ABSTRACT
Introduction
Topical corticosteroid therapies are the most popular prescribed medications for patients with chronic rhinosinusitis (CRS). While topical corticosteroids effectively reduce the inflammatory burden associated with CRS, their distribution inside the nasal cavity is limited and primarily dependent on their delivery device. Corticosteroid-eluting implants serve as relatively novel technology, allowing targeted, sustained release of a high concentration of corticosteroids directly onto the sinus mucosa.
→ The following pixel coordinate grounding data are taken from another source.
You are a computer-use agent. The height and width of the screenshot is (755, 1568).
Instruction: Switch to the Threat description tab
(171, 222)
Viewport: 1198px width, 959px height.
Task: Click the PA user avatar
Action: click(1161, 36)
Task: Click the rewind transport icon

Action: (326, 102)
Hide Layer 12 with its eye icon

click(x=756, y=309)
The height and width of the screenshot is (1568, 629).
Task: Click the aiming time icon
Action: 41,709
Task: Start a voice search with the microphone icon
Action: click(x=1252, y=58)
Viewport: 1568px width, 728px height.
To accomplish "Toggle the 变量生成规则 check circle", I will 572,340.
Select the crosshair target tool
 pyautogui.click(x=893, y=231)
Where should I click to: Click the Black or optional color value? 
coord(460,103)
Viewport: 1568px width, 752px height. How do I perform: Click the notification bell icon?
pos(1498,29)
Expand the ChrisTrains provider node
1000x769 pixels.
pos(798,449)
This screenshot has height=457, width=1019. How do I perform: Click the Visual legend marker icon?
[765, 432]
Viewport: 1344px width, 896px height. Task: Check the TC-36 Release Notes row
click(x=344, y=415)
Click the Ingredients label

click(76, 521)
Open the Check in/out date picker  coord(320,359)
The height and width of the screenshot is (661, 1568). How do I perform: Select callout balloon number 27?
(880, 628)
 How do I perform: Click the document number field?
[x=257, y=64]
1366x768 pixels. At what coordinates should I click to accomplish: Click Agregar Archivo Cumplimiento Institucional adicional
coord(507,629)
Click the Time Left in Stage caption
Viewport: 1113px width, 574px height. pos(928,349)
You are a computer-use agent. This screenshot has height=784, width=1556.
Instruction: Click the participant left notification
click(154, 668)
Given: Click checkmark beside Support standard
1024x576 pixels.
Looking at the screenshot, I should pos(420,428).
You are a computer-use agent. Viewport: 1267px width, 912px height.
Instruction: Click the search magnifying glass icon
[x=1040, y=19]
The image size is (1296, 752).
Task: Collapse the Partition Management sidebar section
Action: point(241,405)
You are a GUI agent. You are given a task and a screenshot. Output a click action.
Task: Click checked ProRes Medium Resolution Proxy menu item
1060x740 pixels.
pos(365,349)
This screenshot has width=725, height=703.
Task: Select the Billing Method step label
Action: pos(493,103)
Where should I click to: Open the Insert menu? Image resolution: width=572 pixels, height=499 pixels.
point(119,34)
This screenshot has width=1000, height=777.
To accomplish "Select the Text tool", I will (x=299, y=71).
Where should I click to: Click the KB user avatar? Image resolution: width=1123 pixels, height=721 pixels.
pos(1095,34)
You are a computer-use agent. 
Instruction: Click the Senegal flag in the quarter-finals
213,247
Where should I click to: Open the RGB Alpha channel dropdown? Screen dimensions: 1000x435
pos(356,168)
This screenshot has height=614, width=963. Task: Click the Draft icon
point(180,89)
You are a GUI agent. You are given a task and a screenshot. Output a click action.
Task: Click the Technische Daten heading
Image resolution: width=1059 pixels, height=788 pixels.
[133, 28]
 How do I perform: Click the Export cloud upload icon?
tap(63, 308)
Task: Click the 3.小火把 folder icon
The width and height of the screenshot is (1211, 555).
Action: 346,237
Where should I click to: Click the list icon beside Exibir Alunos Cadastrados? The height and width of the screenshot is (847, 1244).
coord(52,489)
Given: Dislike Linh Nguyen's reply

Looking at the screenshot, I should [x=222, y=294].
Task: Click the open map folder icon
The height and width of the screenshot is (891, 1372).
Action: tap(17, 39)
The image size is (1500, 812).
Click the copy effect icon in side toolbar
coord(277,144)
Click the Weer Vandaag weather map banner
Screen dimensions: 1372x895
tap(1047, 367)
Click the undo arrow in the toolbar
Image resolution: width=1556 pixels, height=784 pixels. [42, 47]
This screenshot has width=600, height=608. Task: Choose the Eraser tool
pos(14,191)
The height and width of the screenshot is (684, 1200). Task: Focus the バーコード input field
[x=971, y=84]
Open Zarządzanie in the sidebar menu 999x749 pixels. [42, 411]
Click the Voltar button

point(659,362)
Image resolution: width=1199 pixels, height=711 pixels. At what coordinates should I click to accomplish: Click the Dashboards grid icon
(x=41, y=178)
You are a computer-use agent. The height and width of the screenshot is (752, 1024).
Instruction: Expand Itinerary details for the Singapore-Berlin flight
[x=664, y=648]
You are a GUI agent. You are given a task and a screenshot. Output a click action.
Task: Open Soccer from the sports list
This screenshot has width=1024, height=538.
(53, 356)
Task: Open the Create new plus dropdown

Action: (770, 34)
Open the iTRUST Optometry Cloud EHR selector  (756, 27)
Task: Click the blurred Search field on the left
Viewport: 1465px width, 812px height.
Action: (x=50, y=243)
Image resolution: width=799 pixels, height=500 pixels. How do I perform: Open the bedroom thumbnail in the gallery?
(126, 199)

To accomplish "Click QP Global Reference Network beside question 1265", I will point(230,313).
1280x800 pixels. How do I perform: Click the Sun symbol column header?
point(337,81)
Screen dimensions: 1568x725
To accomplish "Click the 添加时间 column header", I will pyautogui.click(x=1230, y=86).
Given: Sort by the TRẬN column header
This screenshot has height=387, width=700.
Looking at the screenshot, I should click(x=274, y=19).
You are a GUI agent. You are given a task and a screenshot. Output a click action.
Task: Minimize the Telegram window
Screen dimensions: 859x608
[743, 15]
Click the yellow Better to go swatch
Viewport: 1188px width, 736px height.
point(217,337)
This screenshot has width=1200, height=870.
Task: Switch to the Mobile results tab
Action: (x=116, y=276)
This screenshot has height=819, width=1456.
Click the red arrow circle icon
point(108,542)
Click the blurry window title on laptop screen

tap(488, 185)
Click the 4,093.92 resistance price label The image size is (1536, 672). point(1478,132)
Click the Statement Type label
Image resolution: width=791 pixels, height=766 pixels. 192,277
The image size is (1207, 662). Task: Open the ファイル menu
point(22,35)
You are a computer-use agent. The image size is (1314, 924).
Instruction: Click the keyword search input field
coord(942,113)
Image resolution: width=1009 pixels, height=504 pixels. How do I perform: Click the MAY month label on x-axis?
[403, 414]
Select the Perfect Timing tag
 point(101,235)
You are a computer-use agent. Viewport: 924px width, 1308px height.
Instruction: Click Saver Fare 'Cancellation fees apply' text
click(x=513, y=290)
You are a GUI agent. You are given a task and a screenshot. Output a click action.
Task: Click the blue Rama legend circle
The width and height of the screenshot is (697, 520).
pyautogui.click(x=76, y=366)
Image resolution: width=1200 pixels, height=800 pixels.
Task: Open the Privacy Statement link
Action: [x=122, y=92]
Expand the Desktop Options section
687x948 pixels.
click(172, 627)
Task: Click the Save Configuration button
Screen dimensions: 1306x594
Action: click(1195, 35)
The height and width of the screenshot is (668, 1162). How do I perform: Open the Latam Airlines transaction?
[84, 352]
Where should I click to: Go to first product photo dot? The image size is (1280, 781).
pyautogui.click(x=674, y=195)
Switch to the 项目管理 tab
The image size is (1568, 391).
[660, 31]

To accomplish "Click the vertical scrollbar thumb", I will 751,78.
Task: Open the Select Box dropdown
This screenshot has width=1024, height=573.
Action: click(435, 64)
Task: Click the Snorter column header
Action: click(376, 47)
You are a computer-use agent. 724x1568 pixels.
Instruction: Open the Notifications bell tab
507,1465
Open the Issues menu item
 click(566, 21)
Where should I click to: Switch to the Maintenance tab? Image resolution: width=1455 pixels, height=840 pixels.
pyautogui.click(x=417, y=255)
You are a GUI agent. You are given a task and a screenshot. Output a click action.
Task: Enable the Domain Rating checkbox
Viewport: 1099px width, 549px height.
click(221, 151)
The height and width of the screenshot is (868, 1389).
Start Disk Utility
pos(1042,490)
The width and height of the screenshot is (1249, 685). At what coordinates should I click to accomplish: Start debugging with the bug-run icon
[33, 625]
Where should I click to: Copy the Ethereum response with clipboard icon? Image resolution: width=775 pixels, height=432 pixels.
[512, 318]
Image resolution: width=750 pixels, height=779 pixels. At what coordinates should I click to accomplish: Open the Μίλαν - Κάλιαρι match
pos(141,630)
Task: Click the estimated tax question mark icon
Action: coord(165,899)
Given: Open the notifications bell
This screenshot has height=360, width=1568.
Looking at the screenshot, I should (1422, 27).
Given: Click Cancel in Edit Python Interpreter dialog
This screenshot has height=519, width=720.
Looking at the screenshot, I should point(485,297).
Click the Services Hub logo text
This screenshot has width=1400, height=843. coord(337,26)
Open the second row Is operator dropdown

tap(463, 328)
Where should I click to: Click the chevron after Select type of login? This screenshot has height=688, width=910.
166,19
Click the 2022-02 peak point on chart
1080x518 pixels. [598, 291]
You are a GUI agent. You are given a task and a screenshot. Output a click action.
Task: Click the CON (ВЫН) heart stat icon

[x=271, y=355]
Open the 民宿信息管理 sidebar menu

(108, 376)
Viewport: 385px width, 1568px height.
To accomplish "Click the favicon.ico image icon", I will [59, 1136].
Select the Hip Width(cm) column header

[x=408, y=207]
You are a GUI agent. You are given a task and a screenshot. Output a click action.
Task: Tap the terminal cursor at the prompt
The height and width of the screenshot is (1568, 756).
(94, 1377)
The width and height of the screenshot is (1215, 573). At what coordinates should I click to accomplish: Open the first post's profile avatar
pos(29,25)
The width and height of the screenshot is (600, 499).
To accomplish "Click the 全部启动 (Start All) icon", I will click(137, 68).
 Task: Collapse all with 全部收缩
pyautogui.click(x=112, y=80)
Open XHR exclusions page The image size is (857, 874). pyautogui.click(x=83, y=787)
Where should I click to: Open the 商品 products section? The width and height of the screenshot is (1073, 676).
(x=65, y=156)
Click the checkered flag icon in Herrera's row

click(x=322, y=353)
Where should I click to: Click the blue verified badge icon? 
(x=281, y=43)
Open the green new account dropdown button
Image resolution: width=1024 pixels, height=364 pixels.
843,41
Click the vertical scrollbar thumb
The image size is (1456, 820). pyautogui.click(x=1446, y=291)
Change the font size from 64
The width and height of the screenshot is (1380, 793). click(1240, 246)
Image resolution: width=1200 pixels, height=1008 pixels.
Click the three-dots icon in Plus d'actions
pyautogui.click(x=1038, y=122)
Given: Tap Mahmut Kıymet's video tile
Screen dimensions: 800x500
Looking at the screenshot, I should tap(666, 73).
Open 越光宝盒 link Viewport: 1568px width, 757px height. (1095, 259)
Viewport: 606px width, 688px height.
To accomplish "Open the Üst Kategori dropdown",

Three types of corticosteroid-eluting implants can be characterized: 1. intraoperatively inserted corticosteroid-eluting sinus implants, 2. postoperatively inserted, office-based corticosteroid-eluting sinus implants, and 3. office-based corticosteroid-eluting implants for naïve paranasal sinuses.
Areas covered
The review summarizes the different steroid-eluting sinus implants, their indications for use in CRS patients, and the existing evidence regarding their clinical efficacy. We also highlight potential areas for improvement and development.
Expert opinion
Corticosteroid-eluting sinus implants highlight an evolving field that is constantly investigating and adding new treatment options to the market. Presently, corticosteroid-eluting implants for CRS are most commonly applied intraoperatively and postoperatively with endoscopic sinus surgery, providing significant improvements in mucosal healing and reducing the amount of surgical failures. Future development around corticosteroid-eluting implants should focus on strategies to reduce the amount of crusting around the implants.
Article highlights
Intranasal corticosteroids are the mainstay treatment of chronic sinusitis with and without nasal polyps
The distribution of the topical steroids inside the nasal cavities and paranasal sinuses is limited and highly dependent on the delivery device
Corticosteroid-eluting sinus implants serve as relatively novel technology, allowing targeted, sustained release of a high concentration of corticosteroids directly onto the sinus mucosa
Corticosteroid-eluting sinus implants can be classified into :1. intraoperatively inserted corticosteroid-eluting sinus implant, 2. postoperatively inserted, office-based corticosteroid-eluting sinus implants, and 3. office-based corticosteroid-eluting implants for naïve paranasal sinuses
The efficacy and safety of the devices are supported by well-designed clinical trials. Nonetheless, more international, high-volume studies are required to assess the prevalence of side effects, stent failures, and the implants’ place in the CRS treatment algorithm.
Declaration of interest
J Han is a research consultant for Medtronic. K Lam is a research consultant for LYRA. The authors have no other relevant affiliations or financial involvement with any organization or entity with a financial interest in or financial conflict with the subject matter or materials discussed in the manuscript apart from those disclosed.
Reviewer disclosures
Peer reviewers on this manuscript have no relevant financial or other relationships to disclose.